The potential role for cytosolic HSP60 in carcinogenesis has been suggested; however, its role in tumor cell survival is controversial because both pro-apoptotic and anti-apoptotic (pro-survival) functions have been reported. HSP60 is involved in forming a complex with HSP10 and the apoptotic protein pro-caspase-3 (Samali et al. 1999). In vitro experiments have demonstrated a stimulatory effect of HSP60 on pro-caspase-3 activation by cytochrome c and dATP. Therefore, HSP60 may be involved in activating pro-caspase-3 by folding/maintaining this protein in a protease-insensitive conformation. Other investigations have revealed that cytosolic HSP60 accumulation is commonly seen during apoptosis induction. However, this accumulation occurs with or without apparent mitochondrial HSP60 release. It seems that HSP60 possesses a pro-apoptotic role when a significant mitochondrial HSP60 release is present. In contrast, a pro-survival role is present when HSP60 accumulates without mitochondrial release. These variations are the consequence of differential interactions with caspase-3 (Chandra et al. 2007). The canine OS cells demonstrated early caspase-3/7 induction, which was apparent within 24 h of siRNA targeting. However, this induction decreased over time. The ratio and composition of HSP60 within the mitochondrial or cytosolic compartments in these canine cells was not investigated in this study, and further exploration is needed to determine whether the differences in caspase activity and cell cycle are due to differences in the role of HSP60 resulting from the different cellular localization.

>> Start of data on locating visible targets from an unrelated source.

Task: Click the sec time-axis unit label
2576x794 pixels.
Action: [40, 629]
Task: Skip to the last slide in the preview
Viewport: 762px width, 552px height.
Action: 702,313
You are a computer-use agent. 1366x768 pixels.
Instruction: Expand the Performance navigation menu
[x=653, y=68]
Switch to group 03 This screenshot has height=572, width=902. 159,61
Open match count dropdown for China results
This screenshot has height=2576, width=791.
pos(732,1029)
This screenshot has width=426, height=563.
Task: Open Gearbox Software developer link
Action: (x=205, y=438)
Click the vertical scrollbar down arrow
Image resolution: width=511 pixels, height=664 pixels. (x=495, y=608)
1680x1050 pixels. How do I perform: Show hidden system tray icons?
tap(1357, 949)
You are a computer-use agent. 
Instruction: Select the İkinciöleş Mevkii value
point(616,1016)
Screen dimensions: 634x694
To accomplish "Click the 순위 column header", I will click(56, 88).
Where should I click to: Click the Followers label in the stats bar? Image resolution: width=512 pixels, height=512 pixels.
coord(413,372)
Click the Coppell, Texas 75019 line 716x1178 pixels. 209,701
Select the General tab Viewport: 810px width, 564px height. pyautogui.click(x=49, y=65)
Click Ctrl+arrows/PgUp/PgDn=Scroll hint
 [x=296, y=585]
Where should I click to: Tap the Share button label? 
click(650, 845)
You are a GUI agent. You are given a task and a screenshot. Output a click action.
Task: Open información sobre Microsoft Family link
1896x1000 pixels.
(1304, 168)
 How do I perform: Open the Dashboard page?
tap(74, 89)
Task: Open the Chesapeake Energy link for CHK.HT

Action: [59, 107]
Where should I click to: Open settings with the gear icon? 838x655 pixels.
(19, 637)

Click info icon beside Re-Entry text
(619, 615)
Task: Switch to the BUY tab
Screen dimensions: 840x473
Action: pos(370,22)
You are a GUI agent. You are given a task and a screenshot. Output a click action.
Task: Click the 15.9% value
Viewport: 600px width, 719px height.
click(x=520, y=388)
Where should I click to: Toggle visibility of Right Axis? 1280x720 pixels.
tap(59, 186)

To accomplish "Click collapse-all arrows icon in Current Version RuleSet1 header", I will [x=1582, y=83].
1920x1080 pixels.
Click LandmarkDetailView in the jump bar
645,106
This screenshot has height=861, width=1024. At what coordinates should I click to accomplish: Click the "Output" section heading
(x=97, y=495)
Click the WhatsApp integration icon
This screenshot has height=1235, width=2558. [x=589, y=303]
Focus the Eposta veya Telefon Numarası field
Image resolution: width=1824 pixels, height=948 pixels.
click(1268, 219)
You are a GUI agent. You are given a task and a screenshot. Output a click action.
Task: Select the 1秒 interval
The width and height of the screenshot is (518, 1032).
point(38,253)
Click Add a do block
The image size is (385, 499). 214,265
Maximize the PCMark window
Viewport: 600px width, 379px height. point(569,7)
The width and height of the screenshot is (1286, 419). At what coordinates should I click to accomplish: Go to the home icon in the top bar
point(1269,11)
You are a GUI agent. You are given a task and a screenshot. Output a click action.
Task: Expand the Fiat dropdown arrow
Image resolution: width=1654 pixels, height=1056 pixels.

In conclusion, canine OS primary tumors and cell lines express several HSP members. HSP60 mRNA was associated with poor clinical outcome. Heterogeneous protein expression was observed in OS of both humans and dogs. Gene silencing using siRNA approaches against HSP60 promotes apoptosis and inhibits cell proliferation of canine OS cells in vitro. These studies therefore affirm the suggested development of HSP60 targeting drugs for anticancer therapies (Pace et al. 2012) which could be tested in dogs and also used for human OS studies.